Swap "perform" for "carry out" in the lines below, leaving everything else unchanged.
** START Data entries **
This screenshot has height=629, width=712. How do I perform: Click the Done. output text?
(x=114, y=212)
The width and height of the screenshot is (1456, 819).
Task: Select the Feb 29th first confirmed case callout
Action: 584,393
** END Data entries **
• [Exercise result]:
This screenshot has height=629, width=712. How do I carry out: Click the Done. output text?
(x=114, y=212)
The width and height of the screenshot is (1456, 819).
Task: Select the Feb 29th first confirmed case callout
Action: 584,393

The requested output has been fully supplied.